Provided passage:
Chinese instructions contribute to worker’s injury

By Mike Stones

- Last updated on GMT

Food manufacturer hurt due to Chinese instructions
The Chinese instructions on a dough mixing machine contributed to a worker seriously injuring his hand at an Edinburgh food firm.

Edinburgh Sheriff Court heard that Joseph Burnett, aged 22, caught his arm in the machine while working for Jian’s Dumplings at the firm’s former premises in Gracemount Business Pavilions, Captains Road, Edinburgh.

Speaking after the hearing, Health and Safety Executive (HSE) inspector Katie Dunlop said: “The markings and instructions on the dough mixer were all in Chinese, with no English translation, and there was no safe system of work or formalised training for employees.

‘Very painful injury’

"Had these measures been in place, Mr Burnett could have avoided what was a very painful injury.”

The court heard that Burnett had been employed as a factory assistant for nearly four months when the accident happened on June 23 2010. The worker was employed to sort ingredients, make Chinese dumplings to order and package products.

On the day of the accident he was working on an industrial-sized dough mixer, into which ingredients and water are placed. The machine’s paddles then rotated to mix the ingredients into dough.

An HSE investigation revealed that the shutter on top of the machine still left a gap of about 8cm when in the closed position. Also, there was no interlocking on the dough mixer machine which would have cut the power to the dangerous rotating parts when the metal shutter was lifted.

Burnett became concerned the dough was too wet and began adding extra flour into the mixer by hand. But his hand and arm was pulled into the drum of the machine, causing two fractures in his fingers and ripped tendons in his index and middle fingers.

The injured worker needed surgery, including 30−40 stitches, and a plaster cast on his arm for eight weeks. Burnett needed physiotherapy to help restore movement in his fingers and still has limited movement in his index finger.

Failed to implement

The HSE investigation found that the firm had failed to carry out a risk assessment for the operation. It had also failed to implement a safe system of work or sufficient information, instruction, training and supervision concerning the use of the dough mixer machine.

Speaking after the hearing, Dunlop said: “This incident could have easily been avoided if a suitable risk assessment had been carried out.

“Such an assessment would have highlighted the danger posed by the dough mixer and an appropriate guard could have been added along with an emergency stop button, which was actually fitted following this incident.”

Jian’s Dumplings, of Dryden Road, Bilston Glen Industrial Estate, Loanhead, Midlothian, was fined £1,000 after pleading guilty to breaching Section 2 of the Health and Safety at Work etc Act 1974.

Available data:
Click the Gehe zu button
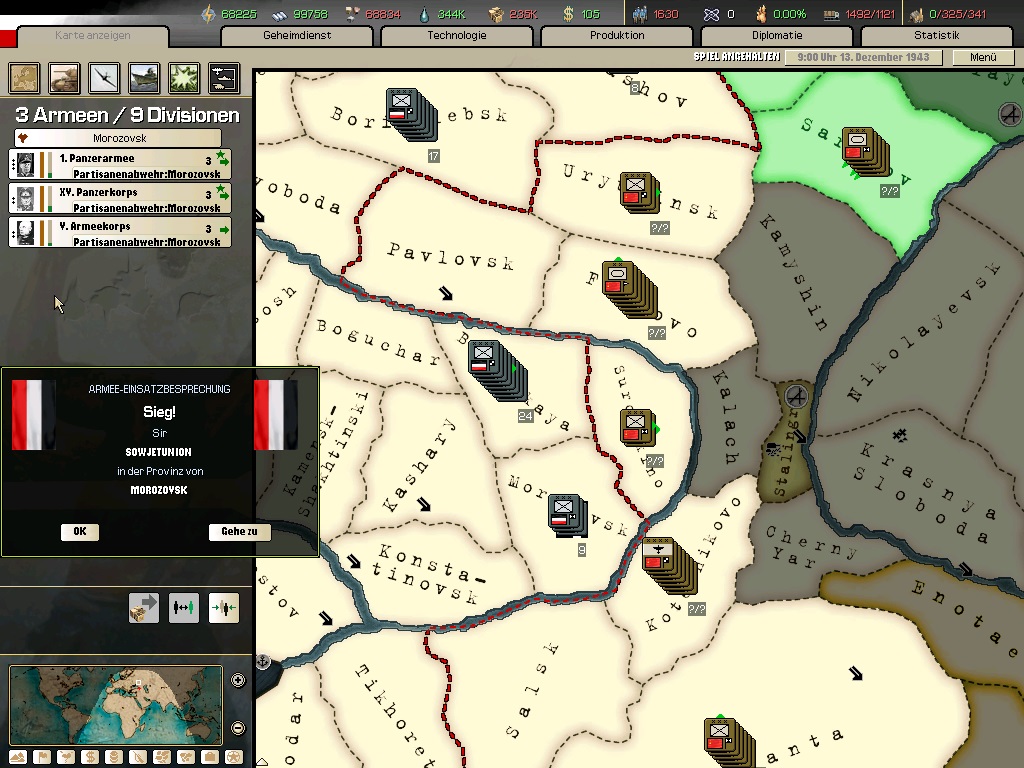The image size is (1024, 768). [239, 532]
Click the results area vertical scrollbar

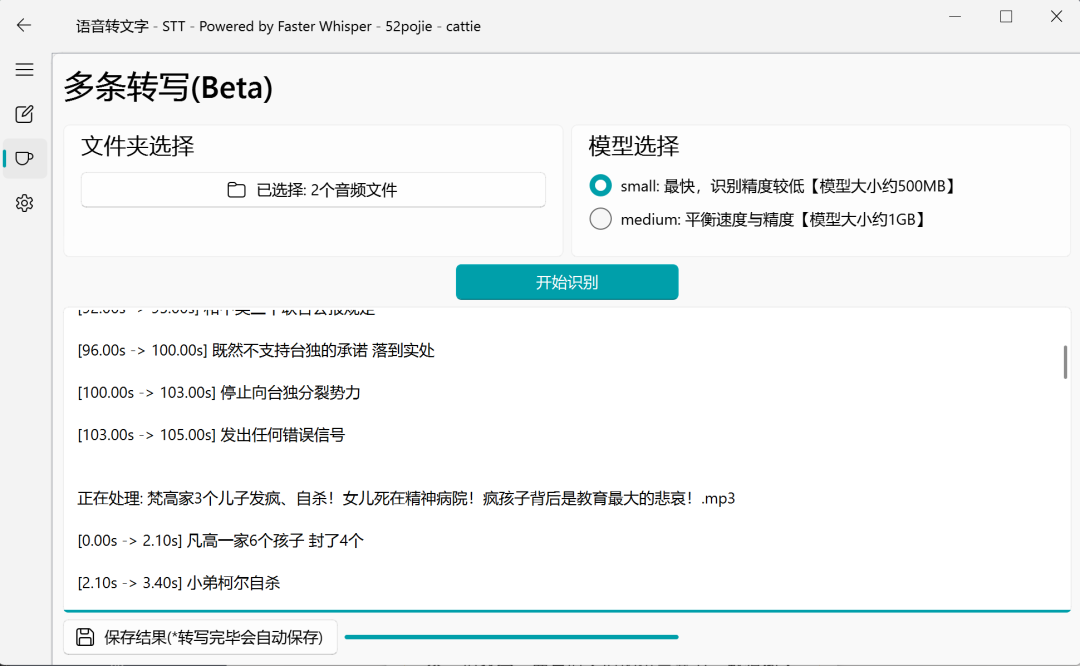[1065, 362]
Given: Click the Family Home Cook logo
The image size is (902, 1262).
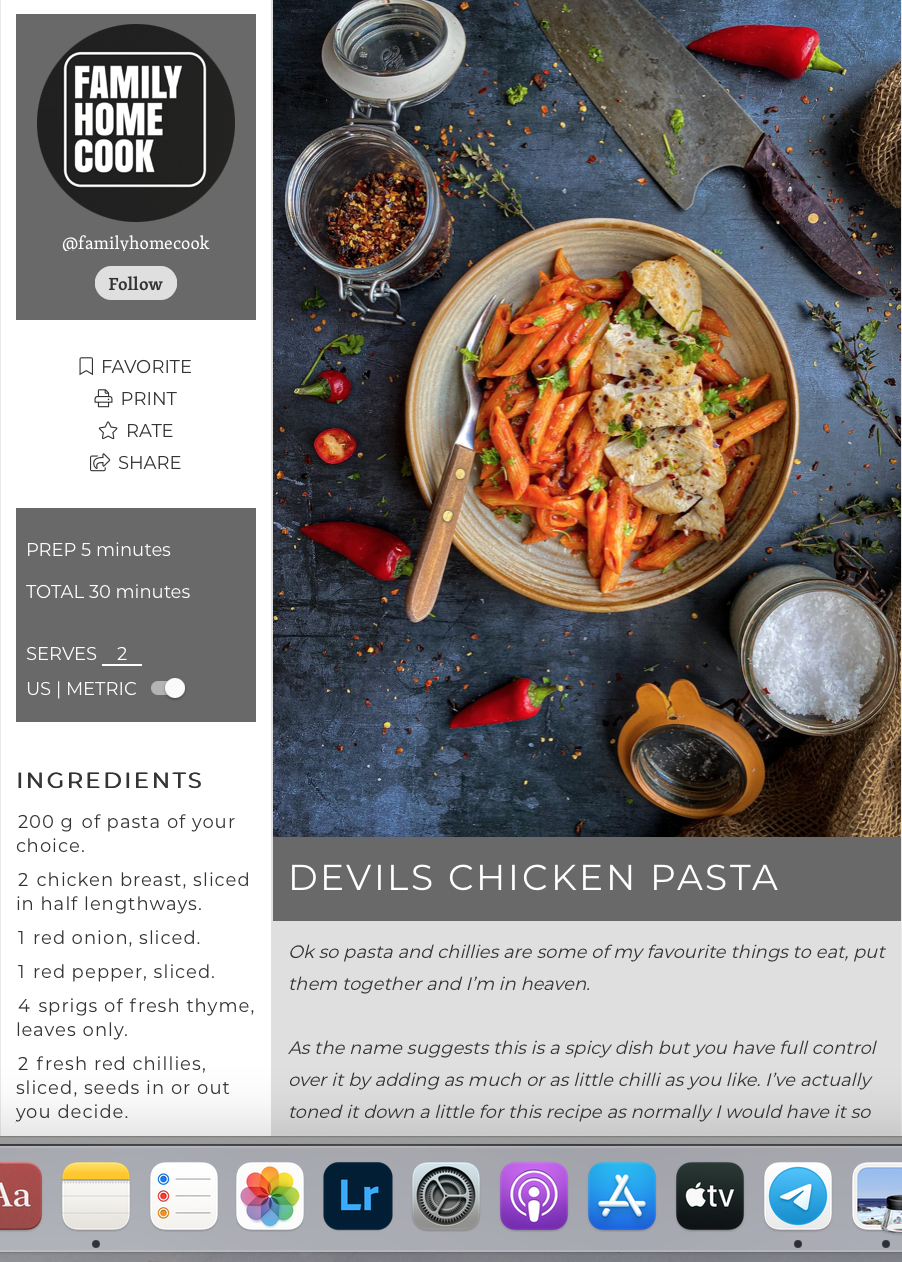Looking at the screenshot, I should click(136, 123).
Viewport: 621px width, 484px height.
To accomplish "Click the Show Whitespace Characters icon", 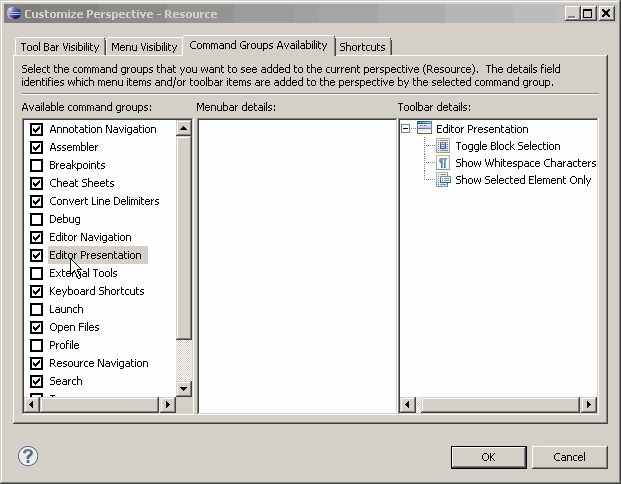I will click(444, 163).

Exercises:
1. According to the dough mixer injury article, how much was Jian's Dumplings fined?
2. Transcribe part of the dough mixer injury article. Begin at the words "Jian’s Dumplings, of" and stop after "etc Act 1974.".

Solutions to the tasks:
1. £1,000

2.
Jian’s Dumplings, of Dryden Road, Bilston Glen Industrial Estate, Loanhead, Midlothian, was fined £1,000 after pleading guilty to breaching Section 2 of the Health and Safety at Work etc Act 1974.